*** WORKING DATA Section Begins ***
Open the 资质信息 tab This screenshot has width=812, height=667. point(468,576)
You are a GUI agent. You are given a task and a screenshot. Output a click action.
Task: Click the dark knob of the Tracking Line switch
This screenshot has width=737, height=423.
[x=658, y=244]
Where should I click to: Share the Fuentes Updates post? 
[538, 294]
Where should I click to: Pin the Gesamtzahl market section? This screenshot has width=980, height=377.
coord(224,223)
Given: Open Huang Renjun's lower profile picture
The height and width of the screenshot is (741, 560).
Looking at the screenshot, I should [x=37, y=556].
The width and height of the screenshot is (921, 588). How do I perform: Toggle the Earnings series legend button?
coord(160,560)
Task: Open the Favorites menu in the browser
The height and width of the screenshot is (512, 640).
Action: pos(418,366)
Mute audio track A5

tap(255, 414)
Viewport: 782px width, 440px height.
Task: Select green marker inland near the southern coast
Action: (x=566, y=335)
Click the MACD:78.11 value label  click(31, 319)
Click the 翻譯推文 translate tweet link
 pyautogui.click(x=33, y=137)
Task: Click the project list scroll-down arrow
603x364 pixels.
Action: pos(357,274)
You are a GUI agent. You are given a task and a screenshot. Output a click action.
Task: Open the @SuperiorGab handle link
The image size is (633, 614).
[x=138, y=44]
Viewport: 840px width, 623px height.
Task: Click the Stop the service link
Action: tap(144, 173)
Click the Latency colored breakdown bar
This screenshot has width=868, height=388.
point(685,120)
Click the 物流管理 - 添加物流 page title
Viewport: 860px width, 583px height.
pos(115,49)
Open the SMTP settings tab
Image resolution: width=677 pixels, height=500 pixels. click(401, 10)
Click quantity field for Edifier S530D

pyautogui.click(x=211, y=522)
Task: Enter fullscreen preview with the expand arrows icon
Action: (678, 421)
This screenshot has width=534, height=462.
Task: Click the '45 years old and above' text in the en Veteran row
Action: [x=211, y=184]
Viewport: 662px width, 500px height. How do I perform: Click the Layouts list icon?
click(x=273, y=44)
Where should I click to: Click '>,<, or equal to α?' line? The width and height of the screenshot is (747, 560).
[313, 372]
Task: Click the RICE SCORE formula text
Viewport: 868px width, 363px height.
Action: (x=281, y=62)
*** WORKING DATA Section Ends ***
▶ **EXERCISE DETAILS**
Please give again the lines above between the line holding "603x364 pixels." and the line holding "Task: Open the @SuperiorGab handle link", inclusive, exactly as they are and with nothing added.

▶ **RESPONSE AREA**
603x364 pixels.
Action: pos(357,274)
You are a GUI agent. You are given a task and a screenshot. Output a click action.
Task: Open the @SuperiorGab handle link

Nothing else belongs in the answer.